4. Domestic HRC prices inch up w-o-w: Domestic HRC prices in China inched up marginally w-o-w, with offers rising by RMB 20/t ($3/t) to RMB 3,110/t ($440/t) on 5 December from RMB 3,090/t ($437/t) on 28 November driven by mild gains in SHFE futures, which rose by RMB 24/t ($3/t) w-o-w to RMB 3,317/t ($469/t) on 5 December from RMB 3,293/t ($466/t) on 28 November. Despite this slight uptick, demand in the region remained slow, with market participants expecting stimulus-driven support.

Meanwhile, China’s HRC export offers posted a small uptick of $5/t w-o-w, reaching around $475/t FOB on 5 December compared with $470/t FOB in the previous week.

5. Rebar prices remain stable w-o-w: China’s rebar prices held unchanged w-o-w at around RMB 3,160/t ($447/t). Meanwhile, SHFE rebar futures (January 2026 contract) inched up by RMB 46/t ($7/t) w-o-w to RMB 3,144/t ($445/t) on 5 December, compared with RMB 3,098/t ($438/t) on 28 November.

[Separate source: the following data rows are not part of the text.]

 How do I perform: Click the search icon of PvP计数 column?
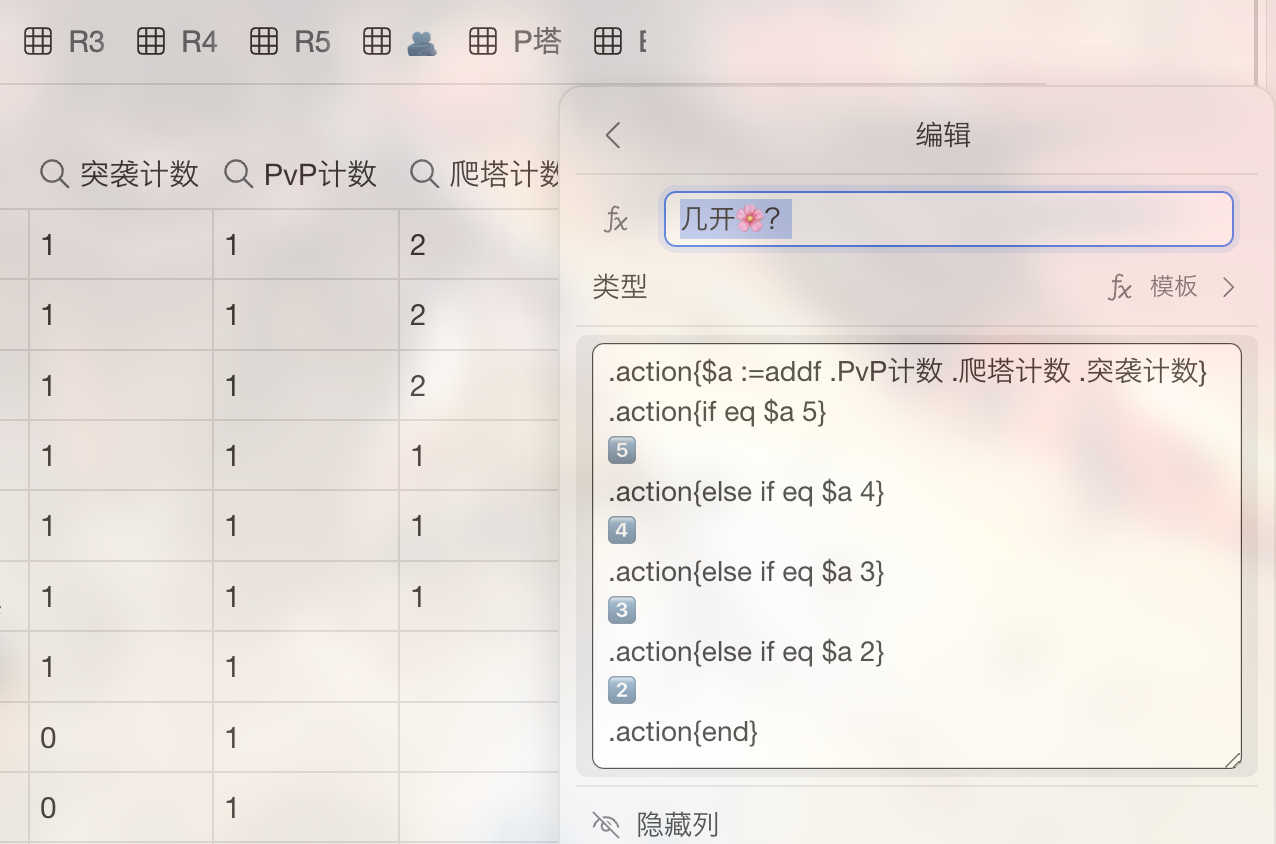(238, 174)
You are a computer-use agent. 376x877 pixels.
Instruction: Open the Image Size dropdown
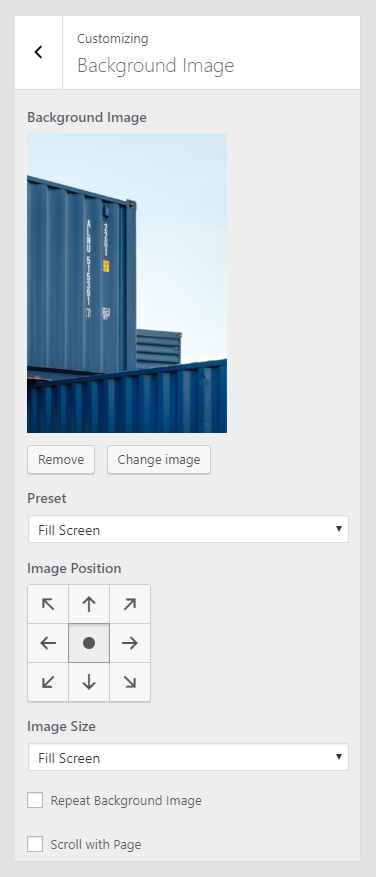(188, 757)
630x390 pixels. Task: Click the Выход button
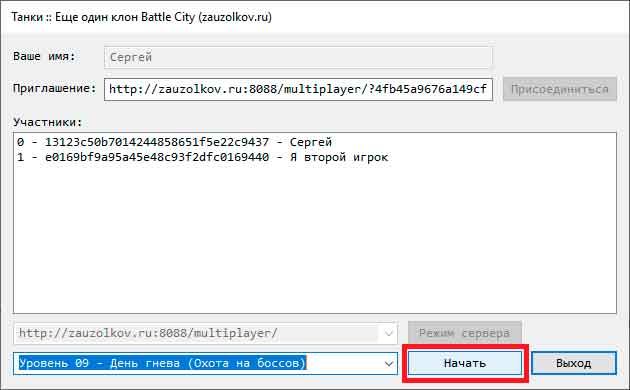tap(573, 363)

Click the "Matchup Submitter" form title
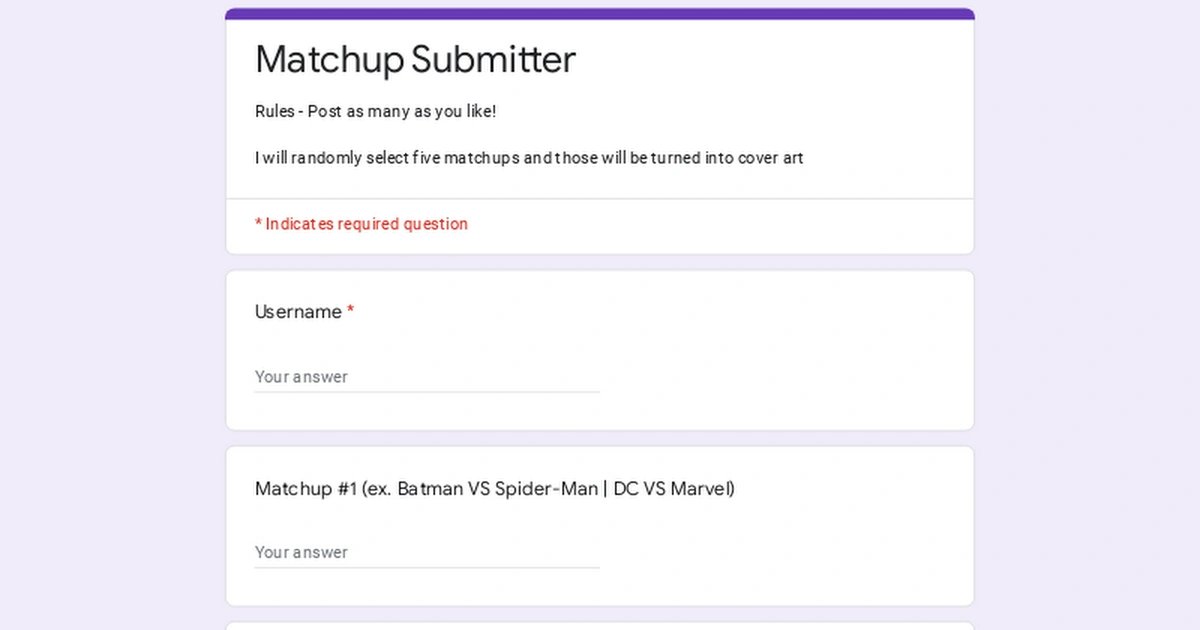click(x=415, y=60)
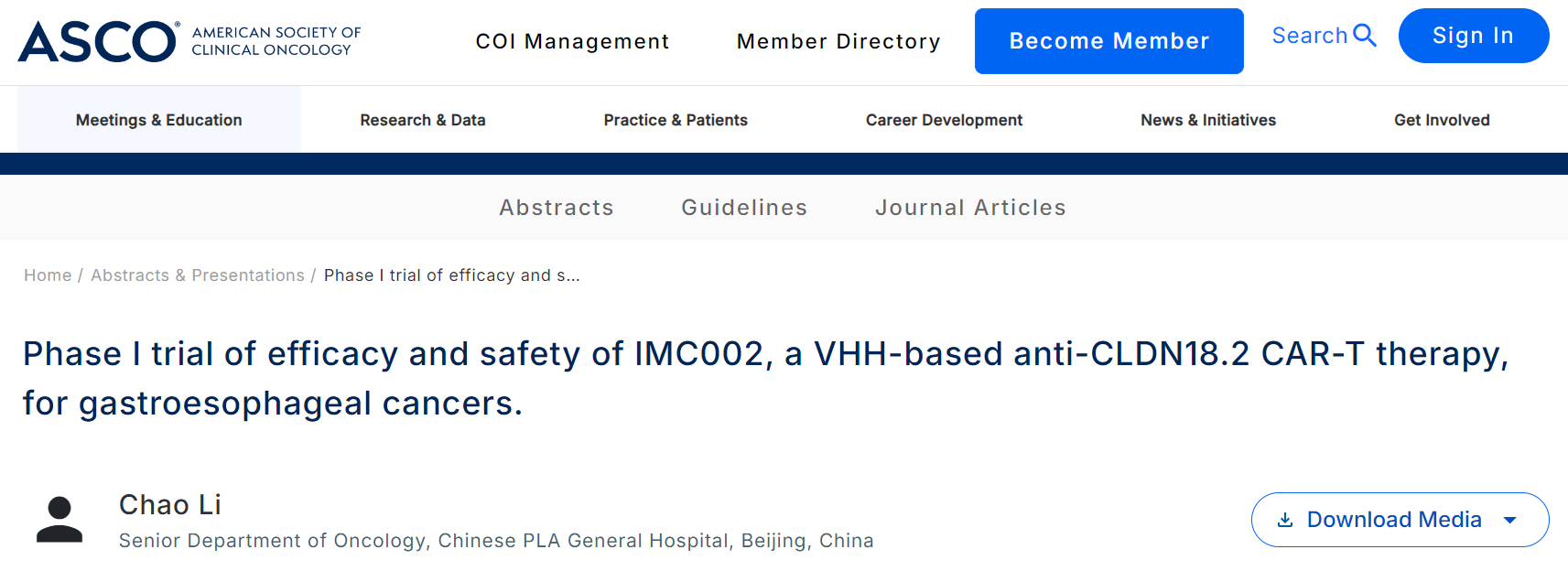Open the News & Initiatives menu
This screenshot has height=571, width=1568.
(1208, 120)
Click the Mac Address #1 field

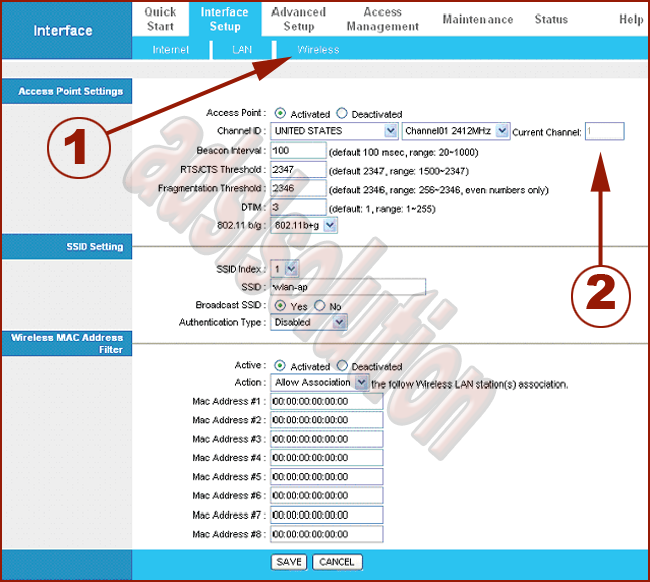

However, overall sentiment, remained subdued amid lower output and seasonally slowing demand.

China’s Shagang Steel has kept its long steel prices stable for early-Dec’25 sales. Notably, prices have not been revised since 11 Sep’25. Prices of rebars, coiled rebars, and wire rods were as follows:

  • Rebars (16-25 mm): RMB 3,450/t ($488/t)
  • Coiled rebars (8-10 mm): RMB 3,560/t ($503/t)
  • Wire rods (6-10 mm): RMB 3,470/t ($491/t)

Outlook

In the near term, China’s steel market is likely to remain range-bound, with any upward movement dependent on whether demand shows a meaningful pickup after the seasonal slowdown. While firmer futures provide some support, sentiment is expected to stay cautious until clearer signs of recovery emerge.